Often portrayed as politically neutral, cost-effective and the most efficient way to deal with a humanitarian crisis—including an epidemic—(Roemer-Mahler and Elbe 2016: 493), these technological resources showed, however, clear limitations during the Ebola crisis because of their incapacity to engage with social context and the resistance they provoked. The WHO estimated, for instance, that between 60 and 80% of the infections during the Ebola outbreak were due to funeral rituals and the washing of dead bodies, these practices constituting one of the “factors that contributed to undetected spread of the Ebola virus and impeded rapid containment” (WHO 2015). Yet, because of its technological focus, the international response included few education and risk-reduction programs aimed at understanding these practices and proposing alternative solutions adapted to the local cultural context (Manguvo and Mafuvadze 2015; Richards 2016). In coordinating the global response in Sierra Leone, the UK, for instance, dedicated only 3% of its budget to do so (DFID 2014). Consequently, the technological solutions available were often not appropriate to the local context because, as recalled by the WHO, “when technical intervention cross purposes with entrenched cultural practices, culture always wins” (WHO 2015).

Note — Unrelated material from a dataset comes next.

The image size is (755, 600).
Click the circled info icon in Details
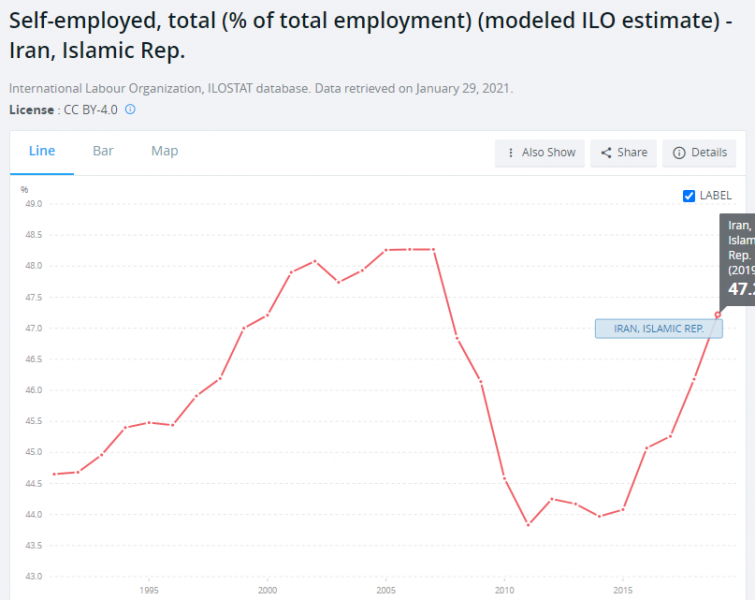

This securitized response to the Ebola epidemic is in many respects a logical outcome of the current global health security regime that has privileged national interest over collective action, containment over prevention, and short-term, technology-based responses over longer-term engagements in strengthening health systems. Indeed, while the revised IHR have introduced a new set of norms and obligations on the international community in mitigating pandemic risk, as this section has demonstrated, state interest and donor priorities have been influential in shaping the management of pandemic preparedness at international level. The result has been a regime underpinned by a security logic, essentially reactive to outbreak events, and in many respects disconnected from local context.

Conclusion

The international community’s engagement with the microbial world has changed significantly since the turn of the century. The continued emergence and spread of known and novel viruses, facilitated by processes of globalization, has led to a shift in how states collectively negotiate the threat of infectious disease spread. This shift has been exemplified by the revision of the IHR—the key international legal instrument underpinning the contemporary global health security regime.

The IHR (2005) represent a paradigm shift in global health governance, introducing a set of norms and responsibilities on states in providing for collective health security. Yet, while the revised IHR and the changed risk environment in which they respond to challenge the significance of political borders in managing epidemics, as the Ebola outbreak in West Africa illustrated, in many respects, these borders continue to hold significance. Sovereignty and national interest continue to hold powerful sway in collective pandemic preparedness and response efforts, made no more apparent than in the relationship between the WHO and its member states in responding to the Ebola outbreak. The security logic underpinning the contemporary global health security regime, moreover, has led to a favoring of reactionary approaches to infectious disease emergence rather than preventive ones. The consequence has been a favoring of short-term, technical fixes over longer-term, more integrated engagements in building up countries’ capacities to effectively mitigate outbreak events, and a predominant approach to pandemic preparedness through the lens of securitization.

Note

  1. 1.

    Steven Krasner (1982: 186) has defined the term regime as “sets of implicit or explicit principles, norms, rules and decision making procedures around which actors’ expectations converge.”